Exercise goal:
Where in the listing does the string "icon" appear? Copy every line that holds it.
****************
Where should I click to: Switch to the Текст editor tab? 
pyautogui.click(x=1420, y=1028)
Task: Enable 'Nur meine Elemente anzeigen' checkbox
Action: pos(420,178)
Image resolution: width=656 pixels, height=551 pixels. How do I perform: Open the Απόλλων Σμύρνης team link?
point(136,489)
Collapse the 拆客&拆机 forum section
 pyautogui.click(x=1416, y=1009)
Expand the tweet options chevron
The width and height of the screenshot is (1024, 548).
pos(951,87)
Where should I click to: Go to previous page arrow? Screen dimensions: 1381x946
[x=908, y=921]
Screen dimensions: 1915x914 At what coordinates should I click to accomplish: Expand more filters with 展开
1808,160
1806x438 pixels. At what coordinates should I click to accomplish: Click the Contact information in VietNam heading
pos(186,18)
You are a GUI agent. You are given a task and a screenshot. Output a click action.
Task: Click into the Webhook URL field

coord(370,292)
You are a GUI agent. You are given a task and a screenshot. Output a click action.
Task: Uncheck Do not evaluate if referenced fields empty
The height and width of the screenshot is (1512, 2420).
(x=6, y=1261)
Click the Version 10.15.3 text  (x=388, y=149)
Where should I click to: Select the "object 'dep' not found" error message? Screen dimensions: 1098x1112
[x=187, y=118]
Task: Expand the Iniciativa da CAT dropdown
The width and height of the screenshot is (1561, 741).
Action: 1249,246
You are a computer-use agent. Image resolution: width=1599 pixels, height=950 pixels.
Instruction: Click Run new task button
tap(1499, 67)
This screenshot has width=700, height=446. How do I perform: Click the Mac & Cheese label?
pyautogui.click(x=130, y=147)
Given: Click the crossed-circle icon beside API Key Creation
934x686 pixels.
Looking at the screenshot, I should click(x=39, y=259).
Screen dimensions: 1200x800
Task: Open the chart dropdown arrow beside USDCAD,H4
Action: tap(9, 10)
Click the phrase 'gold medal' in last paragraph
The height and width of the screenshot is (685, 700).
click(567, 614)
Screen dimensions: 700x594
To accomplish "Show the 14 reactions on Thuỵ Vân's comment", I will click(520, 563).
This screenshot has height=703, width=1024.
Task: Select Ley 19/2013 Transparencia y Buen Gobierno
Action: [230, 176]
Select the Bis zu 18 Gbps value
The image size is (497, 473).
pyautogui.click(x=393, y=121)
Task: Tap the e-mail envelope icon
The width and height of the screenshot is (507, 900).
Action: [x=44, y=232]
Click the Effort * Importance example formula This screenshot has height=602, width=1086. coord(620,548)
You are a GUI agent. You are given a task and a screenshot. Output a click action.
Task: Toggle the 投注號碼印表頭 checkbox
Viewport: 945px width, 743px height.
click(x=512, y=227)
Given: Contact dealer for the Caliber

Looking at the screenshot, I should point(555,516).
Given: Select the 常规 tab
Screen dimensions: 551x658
****************
Task response:
Given: Click the crossed-circle icon beside API Key Creation
Task: Tap the e-mail envelope icon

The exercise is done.